• _Problem description_:
Return every line of the data below that contains the word "Fast".
━━━ Data listing ━━━
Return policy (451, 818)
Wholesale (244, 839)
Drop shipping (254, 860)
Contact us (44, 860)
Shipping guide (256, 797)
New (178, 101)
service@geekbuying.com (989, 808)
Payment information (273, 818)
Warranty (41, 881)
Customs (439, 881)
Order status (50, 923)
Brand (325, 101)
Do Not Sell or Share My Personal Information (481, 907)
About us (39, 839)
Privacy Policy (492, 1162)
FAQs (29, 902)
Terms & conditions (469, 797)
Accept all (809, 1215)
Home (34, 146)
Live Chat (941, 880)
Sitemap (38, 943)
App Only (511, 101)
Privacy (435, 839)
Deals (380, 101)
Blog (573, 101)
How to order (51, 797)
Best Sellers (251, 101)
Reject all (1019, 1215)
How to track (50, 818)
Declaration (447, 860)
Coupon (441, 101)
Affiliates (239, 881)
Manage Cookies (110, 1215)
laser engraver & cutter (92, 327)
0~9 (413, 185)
━━━
━━━ Data listing ━━━
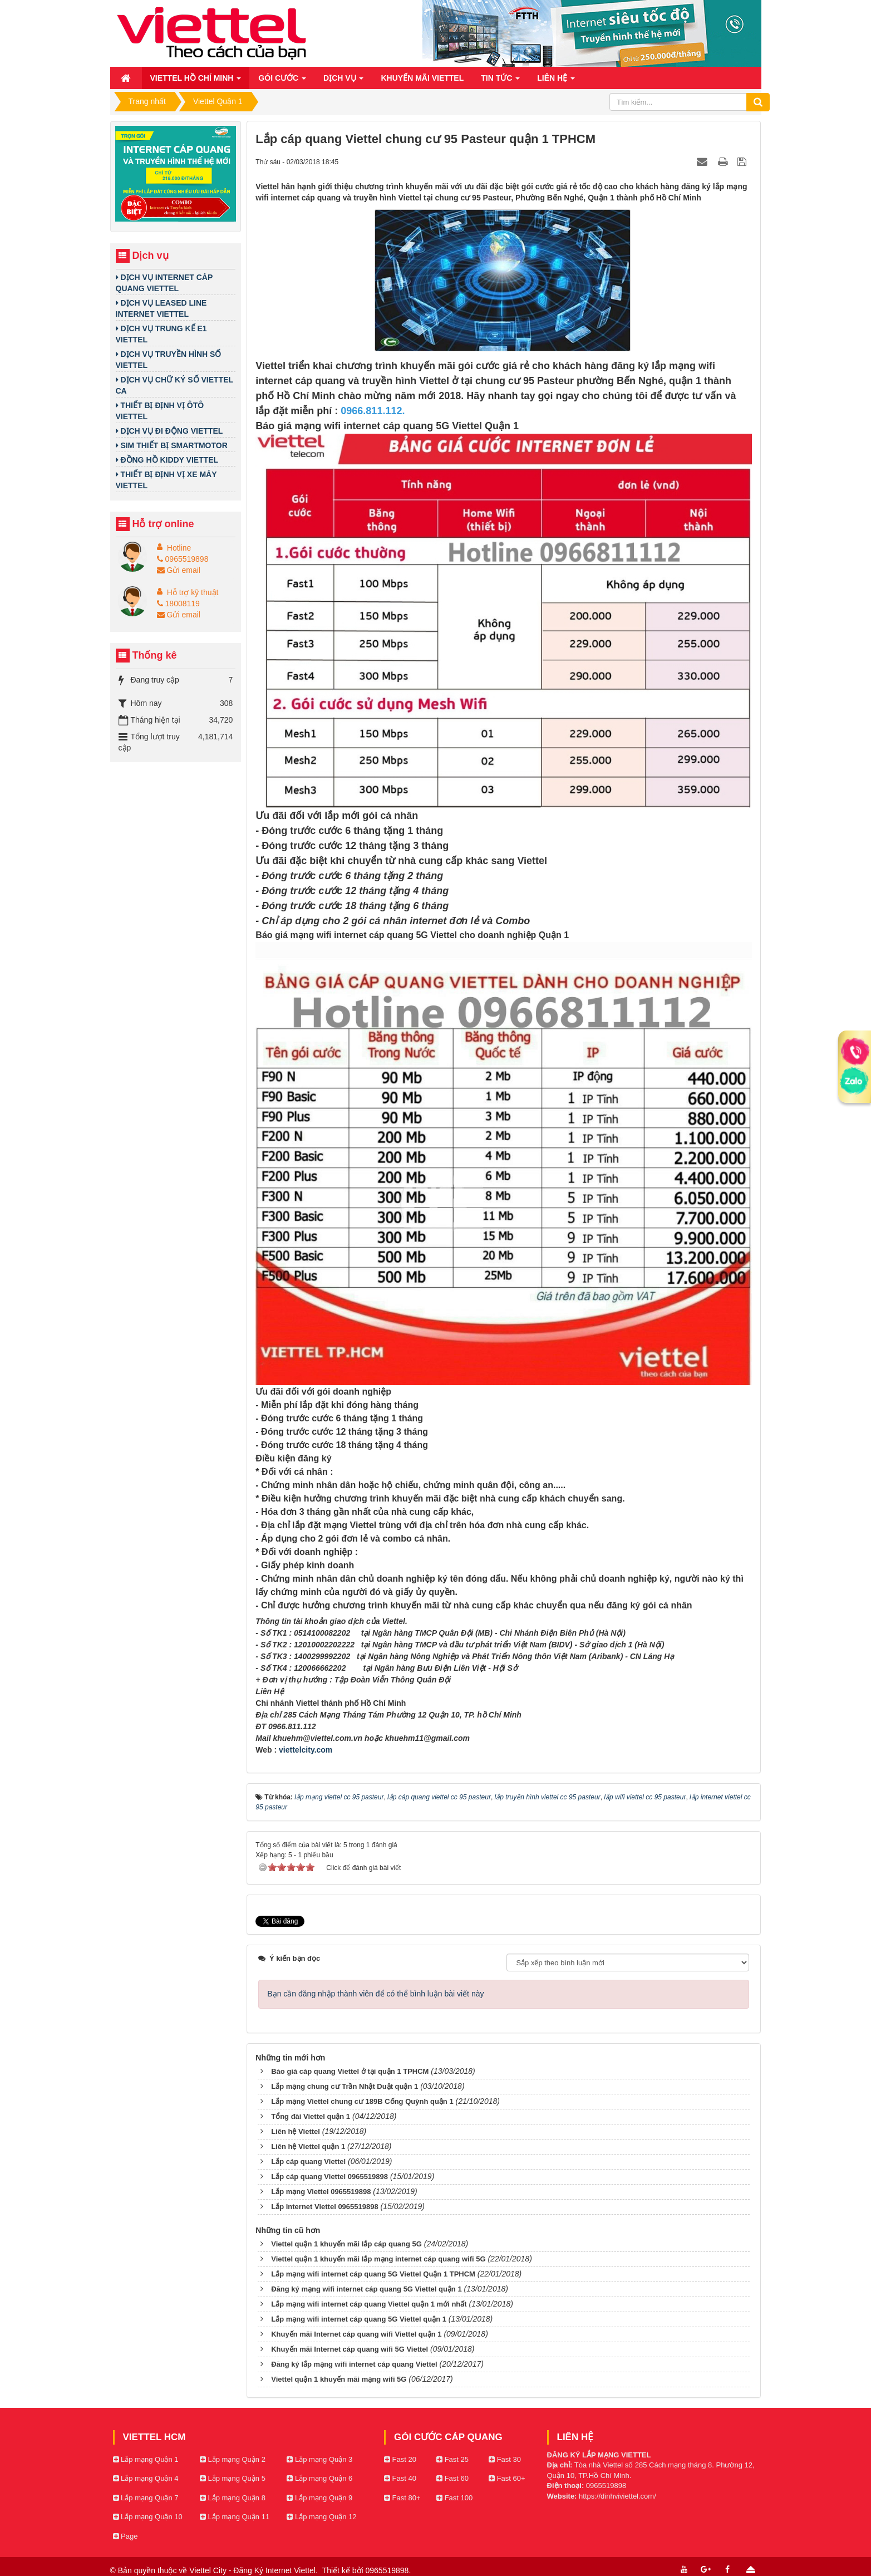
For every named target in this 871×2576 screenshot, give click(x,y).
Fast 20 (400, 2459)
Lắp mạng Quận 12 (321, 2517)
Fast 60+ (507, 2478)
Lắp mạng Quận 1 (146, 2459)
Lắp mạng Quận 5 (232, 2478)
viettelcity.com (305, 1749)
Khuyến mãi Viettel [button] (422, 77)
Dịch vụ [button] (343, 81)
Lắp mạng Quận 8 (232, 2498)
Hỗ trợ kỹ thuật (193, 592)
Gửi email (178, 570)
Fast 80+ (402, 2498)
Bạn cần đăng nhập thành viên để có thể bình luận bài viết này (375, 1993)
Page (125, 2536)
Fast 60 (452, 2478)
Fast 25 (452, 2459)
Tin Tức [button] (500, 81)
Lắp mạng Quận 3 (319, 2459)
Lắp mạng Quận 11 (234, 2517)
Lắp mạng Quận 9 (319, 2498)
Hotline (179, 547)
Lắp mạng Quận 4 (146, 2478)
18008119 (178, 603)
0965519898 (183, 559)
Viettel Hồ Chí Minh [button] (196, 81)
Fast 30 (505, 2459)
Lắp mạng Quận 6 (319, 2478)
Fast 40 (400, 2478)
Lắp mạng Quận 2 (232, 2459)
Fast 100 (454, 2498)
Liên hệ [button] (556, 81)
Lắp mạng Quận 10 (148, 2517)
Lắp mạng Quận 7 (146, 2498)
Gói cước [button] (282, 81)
━━━
━━━ Data listing ━━━
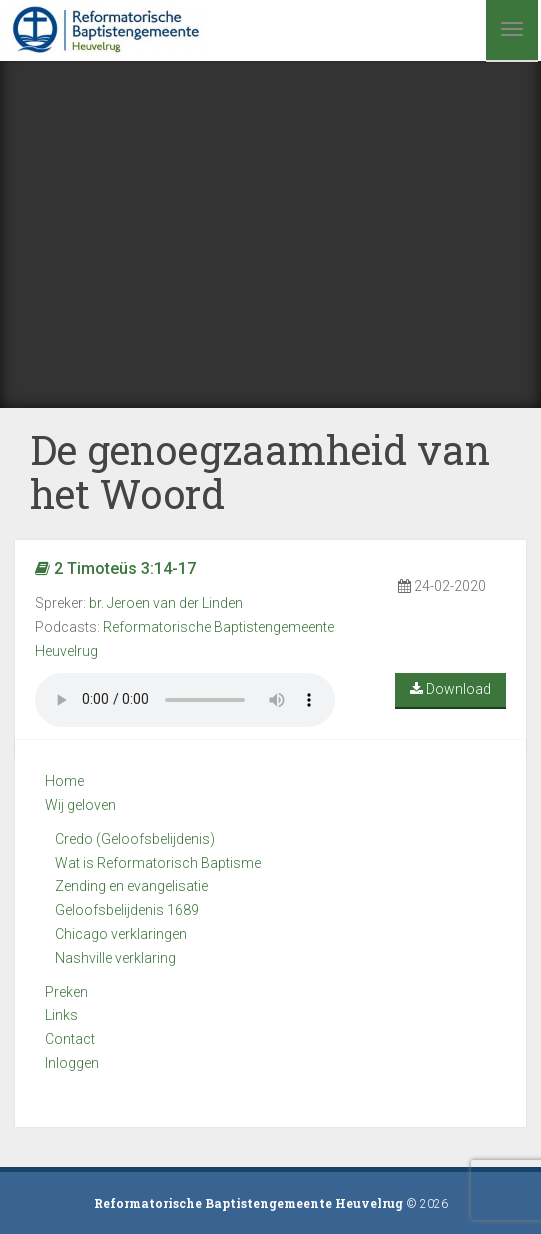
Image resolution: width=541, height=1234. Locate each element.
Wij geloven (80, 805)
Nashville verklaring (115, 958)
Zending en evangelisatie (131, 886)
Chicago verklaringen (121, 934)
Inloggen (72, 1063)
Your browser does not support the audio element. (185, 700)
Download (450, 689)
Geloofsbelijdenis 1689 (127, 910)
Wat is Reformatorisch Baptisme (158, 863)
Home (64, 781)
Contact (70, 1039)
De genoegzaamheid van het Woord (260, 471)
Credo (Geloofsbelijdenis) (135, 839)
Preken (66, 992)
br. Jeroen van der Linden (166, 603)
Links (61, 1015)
━━━
• _Result below_:
Fast 20 (400, 2459)
Fast 60+ (507, 2478)
Fast 80+ (402, 2498)
Fast 60 (452, 2478)
Fast 25 (452, 2459)
Fast 30 (505, 2459)
Fast 40 (400, 2478)
Fast 100 (454, 2498)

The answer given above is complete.